(WHAT THE TASK REQUIRES)
Reproduce every line of the listing below, starting at the line that contains "Task: Open AD DS via its sidebar icon" and running down to the listing's final line, without changing a single character.

----- SOURCE DATA -----

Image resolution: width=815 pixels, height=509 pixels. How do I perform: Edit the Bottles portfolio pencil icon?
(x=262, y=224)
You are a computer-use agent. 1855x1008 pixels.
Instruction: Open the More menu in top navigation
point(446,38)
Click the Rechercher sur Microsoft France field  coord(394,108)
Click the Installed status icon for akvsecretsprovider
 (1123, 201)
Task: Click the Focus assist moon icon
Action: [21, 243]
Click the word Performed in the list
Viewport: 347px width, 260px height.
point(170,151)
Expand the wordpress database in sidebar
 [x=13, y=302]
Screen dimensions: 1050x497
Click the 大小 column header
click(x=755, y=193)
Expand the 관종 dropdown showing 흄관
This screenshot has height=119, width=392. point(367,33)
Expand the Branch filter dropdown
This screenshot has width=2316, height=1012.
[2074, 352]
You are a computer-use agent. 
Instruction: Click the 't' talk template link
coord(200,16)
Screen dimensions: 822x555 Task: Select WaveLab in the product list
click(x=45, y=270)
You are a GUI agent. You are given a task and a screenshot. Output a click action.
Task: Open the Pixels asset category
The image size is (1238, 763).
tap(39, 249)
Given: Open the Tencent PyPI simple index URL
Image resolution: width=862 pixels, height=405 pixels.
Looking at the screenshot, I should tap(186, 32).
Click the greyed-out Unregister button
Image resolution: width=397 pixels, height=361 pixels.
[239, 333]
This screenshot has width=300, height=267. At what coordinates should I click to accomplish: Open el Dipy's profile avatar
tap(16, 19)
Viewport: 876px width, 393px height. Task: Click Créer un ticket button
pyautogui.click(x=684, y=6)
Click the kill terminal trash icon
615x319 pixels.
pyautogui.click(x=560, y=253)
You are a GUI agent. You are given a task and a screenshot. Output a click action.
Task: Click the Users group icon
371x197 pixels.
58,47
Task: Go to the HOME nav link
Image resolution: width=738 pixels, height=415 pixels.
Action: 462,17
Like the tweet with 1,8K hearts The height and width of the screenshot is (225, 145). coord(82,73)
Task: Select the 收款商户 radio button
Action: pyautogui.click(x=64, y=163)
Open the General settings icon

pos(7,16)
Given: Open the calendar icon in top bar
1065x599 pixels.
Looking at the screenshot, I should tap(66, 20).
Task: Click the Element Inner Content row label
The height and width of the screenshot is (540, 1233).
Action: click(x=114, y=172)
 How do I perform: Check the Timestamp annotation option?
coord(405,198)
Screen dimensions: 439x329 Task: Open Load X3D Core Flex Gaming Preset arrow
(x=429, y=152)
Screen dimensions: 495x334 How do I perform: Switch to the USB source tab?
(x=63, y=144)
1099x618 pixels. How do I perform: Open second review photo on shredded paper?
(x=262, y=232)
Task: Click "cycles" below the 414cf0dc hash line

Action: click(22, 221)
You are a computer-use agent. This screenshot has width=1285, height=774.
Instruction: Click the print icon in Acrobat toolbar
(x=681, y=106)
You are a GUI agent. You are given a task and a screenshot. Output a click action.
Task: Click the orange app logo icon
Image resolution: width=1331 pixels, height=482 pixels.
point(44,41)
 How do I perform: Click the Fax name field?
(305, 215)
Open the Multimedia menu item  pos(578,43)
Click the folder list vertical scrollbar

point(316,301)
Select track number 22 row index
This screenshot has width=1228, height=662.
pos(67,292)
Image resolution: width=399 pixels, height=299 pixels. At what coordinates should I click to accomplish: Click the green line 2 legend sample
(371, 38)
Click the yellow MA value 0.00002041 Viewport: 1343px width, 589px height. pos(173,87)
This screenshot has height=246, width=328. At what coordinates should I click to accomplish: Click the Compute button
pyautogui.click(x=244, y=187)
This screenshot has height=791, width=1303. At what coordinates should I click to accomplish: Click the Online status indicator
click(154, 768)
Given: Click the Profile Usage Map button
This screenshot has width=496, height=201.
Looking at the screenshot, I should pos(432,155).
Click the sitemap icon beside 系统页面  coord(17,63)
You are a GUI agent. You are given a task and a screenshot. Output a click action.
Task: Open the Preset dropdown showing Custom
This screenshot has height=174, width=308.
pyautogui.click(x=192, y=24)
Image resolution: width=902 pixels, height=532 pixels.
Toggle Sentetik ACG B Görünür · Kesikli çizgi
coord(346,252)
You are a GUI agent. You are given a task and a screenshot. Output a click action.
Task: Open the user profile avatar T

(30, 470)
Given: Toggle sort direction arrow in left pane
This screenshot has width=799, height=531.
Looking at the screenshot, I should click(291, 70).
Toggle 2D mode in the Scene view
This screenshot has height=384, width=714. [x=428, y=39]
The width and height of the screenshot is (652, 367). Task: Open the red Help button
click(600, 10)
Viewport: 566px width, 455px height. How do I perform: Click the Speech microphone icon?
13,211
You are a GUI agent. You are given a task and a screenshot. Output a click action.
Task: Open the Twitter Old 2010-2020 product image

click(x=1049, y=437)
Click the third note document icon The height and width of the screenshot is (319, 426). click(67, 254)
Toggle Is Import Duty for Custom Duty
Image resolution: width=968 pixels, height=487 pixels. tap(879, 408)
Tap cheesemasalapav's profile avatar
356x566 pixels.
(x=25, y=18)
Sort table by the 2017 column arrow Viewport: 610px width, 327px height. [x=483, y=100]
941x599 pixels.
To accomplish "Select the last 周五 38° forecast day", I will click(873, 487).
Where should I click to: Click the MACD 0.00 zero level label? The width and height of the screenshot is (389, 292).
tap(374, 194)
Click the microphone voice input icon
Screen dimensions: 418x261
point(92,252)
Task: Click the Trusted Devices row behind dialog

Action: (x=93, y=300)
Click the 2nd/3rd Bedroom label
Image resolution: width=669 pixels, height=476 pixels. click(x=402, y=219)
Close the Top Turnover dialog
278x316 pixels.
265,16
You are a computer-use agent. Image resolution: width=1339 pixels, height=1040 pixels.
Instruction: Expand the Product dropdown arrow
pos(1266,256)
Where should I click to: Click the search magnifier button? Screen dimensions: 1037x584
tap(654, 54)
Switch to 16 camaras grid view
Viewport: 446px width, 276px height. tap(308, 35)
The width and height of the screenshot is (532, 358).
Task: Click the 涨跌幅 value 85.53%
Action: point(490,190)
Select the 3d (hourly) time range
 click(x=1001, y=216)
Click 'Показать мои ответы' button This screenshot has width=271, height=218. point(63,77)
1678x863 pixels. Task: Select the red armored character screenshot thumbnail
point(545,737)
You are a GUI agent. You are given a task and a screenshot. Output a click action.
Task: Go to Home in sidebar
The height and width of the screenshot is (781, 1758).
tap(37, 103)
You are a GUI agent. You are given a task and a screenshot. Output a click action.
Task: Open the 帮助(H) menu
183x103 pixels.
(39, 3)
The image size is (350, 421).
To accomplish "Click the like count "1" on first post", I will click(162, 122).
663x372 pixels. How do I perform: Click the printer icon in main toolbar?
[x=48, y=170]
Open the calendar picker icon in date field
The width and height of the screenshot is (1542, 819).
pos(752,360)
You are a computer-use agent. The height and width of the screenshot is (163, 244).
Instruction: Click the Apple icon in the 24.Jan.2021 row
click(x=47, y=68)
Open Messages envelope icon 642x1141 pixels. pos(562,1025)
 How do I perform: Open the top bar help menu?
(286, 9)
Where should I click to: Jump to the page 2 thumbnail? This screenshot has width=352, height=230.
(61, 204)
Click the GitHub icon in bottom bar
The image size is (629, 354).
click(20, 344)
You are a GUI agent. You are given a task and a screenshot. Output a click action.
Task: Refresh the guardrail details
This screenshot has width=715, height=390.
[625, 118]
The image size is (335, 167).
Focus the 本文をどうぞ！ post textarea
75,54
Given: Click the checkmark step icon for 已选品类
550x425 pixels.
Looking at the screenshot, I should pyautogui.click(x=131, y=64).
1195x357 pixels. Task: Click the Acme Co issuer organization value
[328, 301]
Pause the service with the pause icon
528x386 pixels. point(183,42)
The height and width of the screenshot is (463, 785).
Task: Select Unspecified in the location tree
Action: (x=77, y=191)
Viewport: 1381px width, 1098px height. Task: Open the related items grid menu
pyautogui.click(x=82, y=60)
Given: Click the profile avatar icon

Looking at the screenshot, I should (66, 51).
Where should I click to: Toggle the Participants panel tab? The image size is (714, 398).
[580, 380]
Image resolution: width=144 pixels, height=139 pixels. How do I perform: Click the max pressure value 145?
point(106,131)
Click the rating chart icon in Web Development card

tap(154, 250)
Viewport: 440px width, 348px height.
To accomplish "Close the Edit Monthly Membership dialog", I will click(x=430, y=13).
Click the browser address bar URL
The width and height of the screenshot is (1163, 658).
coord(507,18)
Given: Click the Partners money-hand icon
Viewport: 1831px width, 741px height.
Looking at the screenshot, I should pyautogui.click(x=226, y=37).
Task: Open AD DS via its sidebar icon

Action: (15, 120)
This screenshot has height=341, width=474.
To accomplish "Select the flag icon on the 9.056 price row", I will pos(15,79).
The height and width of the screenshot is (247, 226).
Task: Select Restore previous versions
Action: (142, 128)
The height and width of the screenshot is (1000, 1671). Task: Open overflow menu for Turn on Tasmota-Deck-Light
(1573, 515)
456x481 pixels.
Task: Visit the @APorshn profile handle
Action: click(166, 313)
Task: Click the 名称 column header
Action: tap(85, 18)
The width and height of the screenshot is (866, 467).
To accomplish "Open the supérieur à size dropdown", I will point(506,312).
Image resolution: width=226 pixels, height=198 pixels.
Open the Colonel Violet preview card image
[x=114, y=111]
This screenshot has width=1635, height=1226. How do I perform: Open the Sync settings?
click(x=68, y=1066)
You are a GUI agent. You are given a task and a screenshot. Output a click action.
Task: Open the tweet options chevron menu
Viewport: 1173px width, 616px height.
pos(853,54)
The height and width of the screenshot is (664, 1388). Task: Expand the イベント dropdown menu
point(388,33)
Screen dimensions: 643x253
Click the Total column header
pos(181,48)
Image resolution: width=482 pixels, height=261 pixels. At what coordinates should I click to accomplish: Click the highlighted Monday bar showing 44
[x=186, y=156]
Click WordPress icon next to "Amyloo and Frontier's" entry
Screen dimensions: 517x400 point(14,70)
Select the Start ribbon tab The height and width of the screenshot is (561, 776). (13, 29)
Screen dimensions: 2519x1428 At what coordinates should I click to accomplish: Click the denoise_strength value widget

-----

(EXERCISE SOLUTION)
Task: Open AD DS via its sidebar icon

Action: (15, 120)
This screenshot has height=341, width=474.
To accomplish "Select the flag icon on the 9.056 price row", I will pos(15,79).
The height and width of the screenshot is (247, 226).
Task: Select Restore previous versions
Action: (142, 128)
The height and width of the screenshot is (1000, 1671). Task: Open overflow menu for Turn on Tasmota-Deck-Light
(1573, 515)
456x481 pixels.
Task: Visit the @APorshn profile handle
Action: click(166, 313)
Task: Click the 名称 column header
Action: tap(85, 18)
The width and height of the screenshot is (866, 467).
To accomplish "Open the supérieur à size dropdown", I will point(506,312).
Image resolution: width=226 pixels, height=198 pixels.
Open the Colonel Violet preview card image
[x=114, y=111]
This screenshot has width=1635, height=1226. How do I perform: Open the Sync settings?
click(x=68, y=1066)
You are a GUI agent. You are given a task and a screenshot. Output a click action.
Task: Open the tweet options chevron menu
Viewport: 1173px width, 616px height.
pos(853,54)
The height and width of the screenshot is (664, 1388). Task: Expand the イベント dropdown menu
point(388,33)
Screen dimensions: 643x253
Click the Total column header
pos(181,48)
Image resolution: width=482 pixels, height=261 pixels. At what coordinates should I click to accomplish: Click the highlighted Monday bar showing 44
[x=186, y=156]
Click WordPress icon next to "Amyloo and Frontier's" entry
Screen dimensions: 517x400 point(14,70)
Select the Start ribbon tab The height and width of the screenshot is (561, 776). (13, 29)
Screen dimensions: 2519x1428 At what coordinates should I click to accomplish: Click the denoise_strength value widget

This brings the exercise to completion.